8. The system of claim 6, wherein at least one function signature is automatically selected as a representative function signature for a particular cluster of the plurality of clusters.

9. The system of claim 1, wherein the one or more processors are further configured to:

deploy a particular function signature of the subset of function signatures in connection with detecting malware;

monitor sample classifications determined using the particular function signature; and

in response to determining that a sample classification determined using the particular function signature is a false positive, automatically disable the particular function signature as a detector of malware in a security system.

10. The system of claim 9, wherein a set of samples corresponding to false positive classifications using the particular function signature is added to a goodware dataset, and the goodware dataset is used to select function signatures for performing sample classifications.

11. The system of claim 9, wherein:

a particular function signature of the subset of function signatures is deployed in connection with detecting malware; and

in response to determining that the particular function signature provided a false positive detection, a replacement function signature is automatically selected based at least in part on the ranking of function signatures.

12. The system of claim 1, wherein the one or more YARA rules are determined based at least in part on the subset of function signatures.

13. The system of claim 12, wherein the one or more YARA rules are deployed at a security platform or security service.

14. The system of claim 12, wherein the one or more YARA rules is deployed at a security platform to detect malware.

15. The system of claim 12, wherein the one or more YARA rules are updated periodically or in response to a predefined criteria being satisfied.

16. The system of claim 12, wherein the predefined criteria is a malware detection based on a particular YARA rule is a false positive.

17. The system of claim 12, wherein a particular YARA rule is deployed in production for a security platform in response to determining that a number of sample classifications using a corresponding function signature has satisfied a predefined threshold of true positive classifications.

18. The system of claim 12, wherein the one or more processors are further configured to:

determine that a subset of YARA rules of the one or more YARA rules is to be released as a test rule used in testing a classifying samples intercepted by a security entity without impacting a particular sample classification during production.

19. The system of claim 1, wherein the plurality of input binaries comprises an input binary for a Windows PE file, or an Executable and Linkable Format (ELF) file.

20. A method, comprising:

performing disassembly of a plurality of input binaries to generate a set of function signatures;

determining a ranking of function signatures for the set of function signatures; and

automatically selecting a subset of function signatures for classifying samples, wherein the subset of function signatures is selected based at least in part on the ranking of function signatures.
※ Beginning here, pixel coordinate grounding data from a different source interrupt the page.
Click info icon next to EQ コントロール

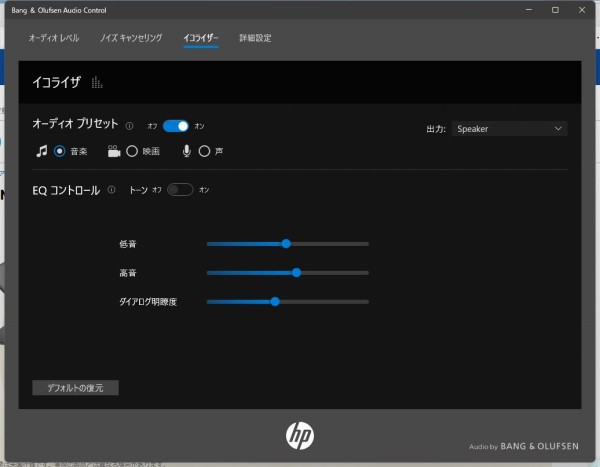click(111, 190)
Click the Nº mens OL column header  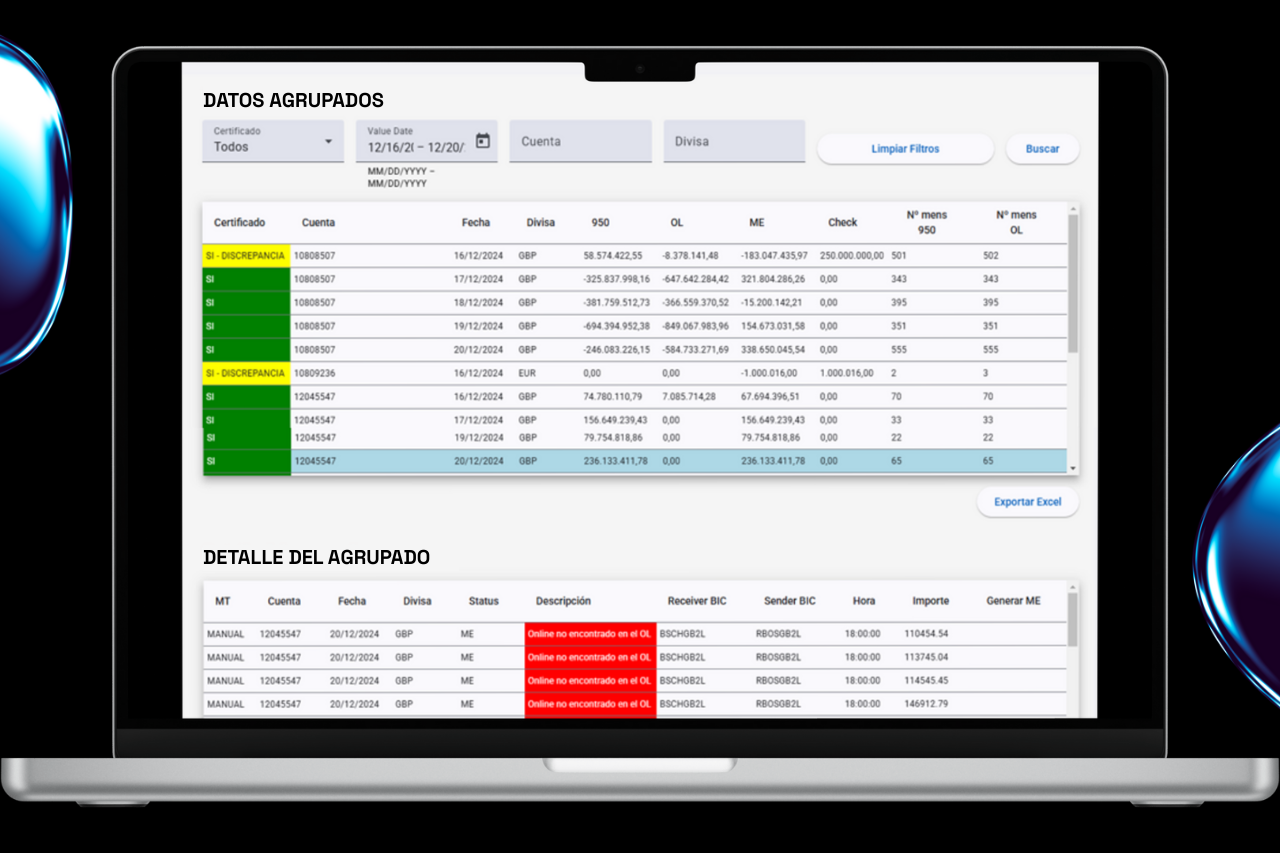click(1016, 222)
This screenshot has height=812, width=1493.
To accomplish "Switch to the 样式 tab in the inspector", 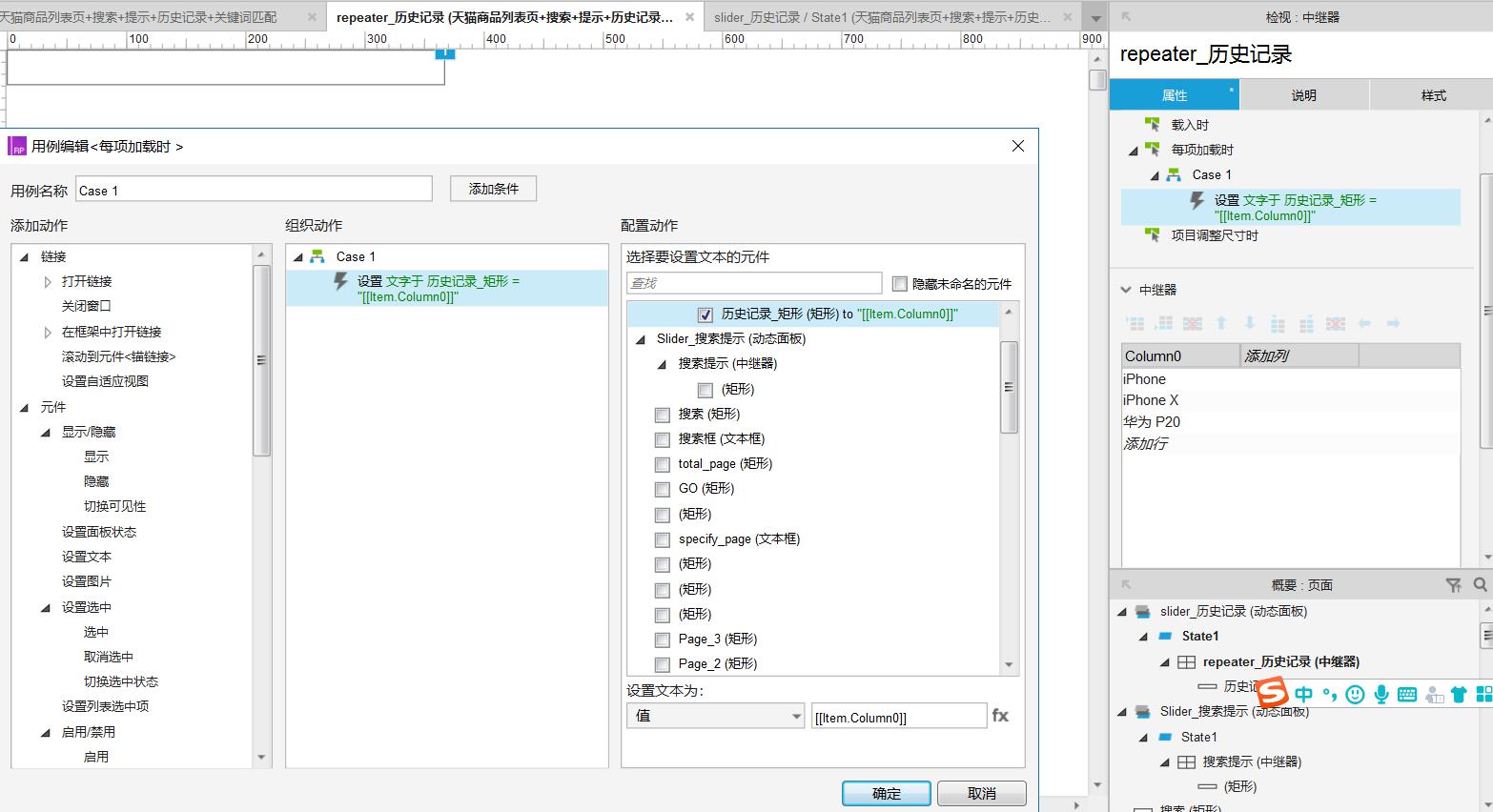I will (1433, 95).
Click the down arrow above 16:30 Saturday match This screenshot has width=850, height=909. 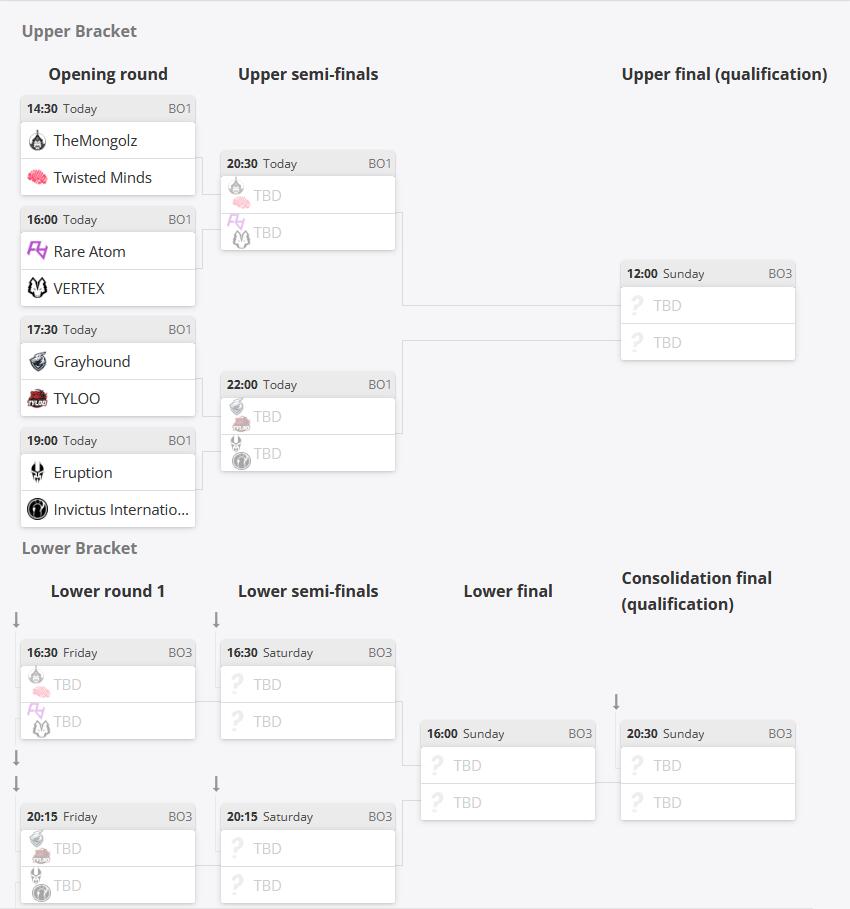coord(216,620)
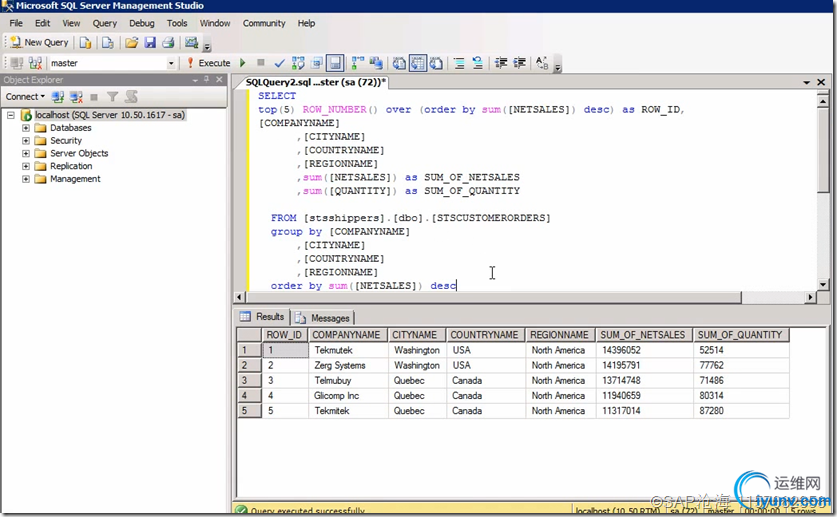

21. A computer program product embodied in a non-transitory computer readable medium and comprising computer instructions for:

performing disassembly of a plurality of input binaries to generate a set of function signatures;

determining a ranking of function signatures for the set of function signatures; and

automatically selecting a subset of function signatures for classifying samples, wherein the subset of function signatures is selected based at least in part on the ranking of function signatures.